Core concepts
@ilokesto/store has a deliberately small model. A Store<T> owns one state value, setState() resolves the next value, Object.is decides whether the value changed, and listeners run after a successful replacement.
One store owns one value
const authStore = new Store({ userId: null as string | null });The type parameter describes the entire stored value. You can store primitives, arrays, objects, or richer domain state, but the store only knows that value as one unit.
Reads are synchronous snapshots
getState() returns the current state immediately. It does not subscribe the caller, clone the value, or wait for async work. If you need to keep UI in sync, combine getState() with subscribe() in your framework adapter.
getInitialState() returns the value passed to the constructor.
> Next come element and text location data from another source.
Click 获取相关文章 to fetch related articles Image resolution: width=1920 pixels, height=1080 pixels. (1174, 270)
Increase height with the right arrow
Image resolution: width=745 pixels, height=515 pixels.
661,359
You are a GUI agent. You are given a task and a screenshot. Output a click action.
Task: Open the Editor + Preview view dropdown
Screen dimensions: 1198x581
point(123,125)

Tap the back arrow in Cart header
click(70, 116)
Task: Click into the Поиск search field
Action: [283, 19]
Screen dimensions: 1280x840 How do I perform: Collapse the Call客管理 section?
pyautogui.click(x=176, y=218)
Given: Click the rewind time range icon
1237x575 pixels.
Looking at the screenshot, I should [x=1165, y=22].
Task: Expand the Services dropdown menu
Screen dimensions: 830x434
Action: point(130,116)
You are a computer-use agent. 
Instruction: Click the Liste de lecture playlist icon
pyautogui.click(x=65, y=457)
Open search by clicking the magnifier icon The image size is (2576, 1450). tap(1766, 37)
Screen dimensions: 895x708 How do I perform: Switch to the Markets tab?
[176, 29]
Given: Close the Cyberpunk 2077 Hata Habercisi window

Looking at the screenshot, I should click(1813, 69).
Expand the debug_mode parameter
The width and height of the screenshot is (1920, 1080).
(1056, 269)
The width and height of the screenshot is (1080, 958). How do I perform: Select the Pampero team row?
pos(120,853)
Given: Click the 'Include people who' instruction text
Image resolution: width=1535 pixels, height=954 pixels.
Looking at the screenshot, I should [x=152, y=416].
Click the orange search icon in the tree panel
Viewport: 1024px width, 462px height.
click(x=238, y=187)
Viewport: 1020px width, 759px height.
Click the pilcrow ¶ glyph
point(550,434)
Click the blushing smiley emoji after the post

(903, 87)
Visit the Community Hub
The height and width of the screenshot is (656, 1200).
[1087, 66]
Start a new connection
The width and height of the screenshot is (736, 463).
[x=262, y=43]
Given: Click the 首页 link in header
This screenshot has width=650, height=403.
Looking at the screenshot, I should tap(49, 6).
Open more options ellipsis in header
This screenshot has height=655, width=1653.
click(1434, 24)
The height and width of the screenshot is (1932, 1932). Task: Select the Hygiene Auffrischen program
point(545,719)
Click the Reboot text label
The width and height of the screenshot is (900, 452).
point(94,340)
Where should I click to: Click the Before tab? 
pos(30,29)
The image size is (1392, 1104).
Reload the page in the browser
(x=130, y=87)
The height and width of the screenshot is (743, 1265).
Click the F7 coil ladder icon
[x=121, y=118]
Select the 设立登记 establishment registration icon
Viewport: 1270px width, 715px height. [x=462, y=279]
If the initial value was an object and you later mutate it outside the store, the store cannot protect you from that mutation.
Updates replace, not merge
const profileStore = new Store({ name: "Ada", theme: "dark" });
profileStore.setState({ name: "Ada" });
// The next state is { name: "Ada" }. The old theme field is gone.This is intentional. Replacement keeps the package predictable and avoids hidden shallow merge or deep merge rules. To preserve fields, copy them yourself:
profileStore.setState((prev) => ({ ...prev, theme: "light" }));Equality controls notification
After middleware finishes, the store resolves the next value. If Object.is(prevState, resolvedState) is true, the store returns early and listeners are not called.
That means mutating an object in place and returning the same reference is a bug:
profileStore.setState((prev) => {
prev.theme = "light";
return prev; // same reference, so subscribers are not notified
});Return a new object or array instead.
Subscribers are explicit
subscribe(listener) adds a listener and returns an unsubscribe function. The listener is called with no arguments. Read state inside the listener with getState().
const unsubscribe = profileStore.subscribe(() => {
render(profileStore.getState());
});
unsubscribe();Always connect the cleanup function to the lifecycle that owns the listener.
Middleware wraps updates
pushMiddleware() appends middleware to the end of the array. unshiftMiddleware() puts middleware at the front. During setState(), the store builds a right-to-left chain with reduceRight, so earlier middleware in the array receives the update first.
Middleware can log, validate, transform, block, or forward an update. It must call next(...) to let later middleware and the final state application run.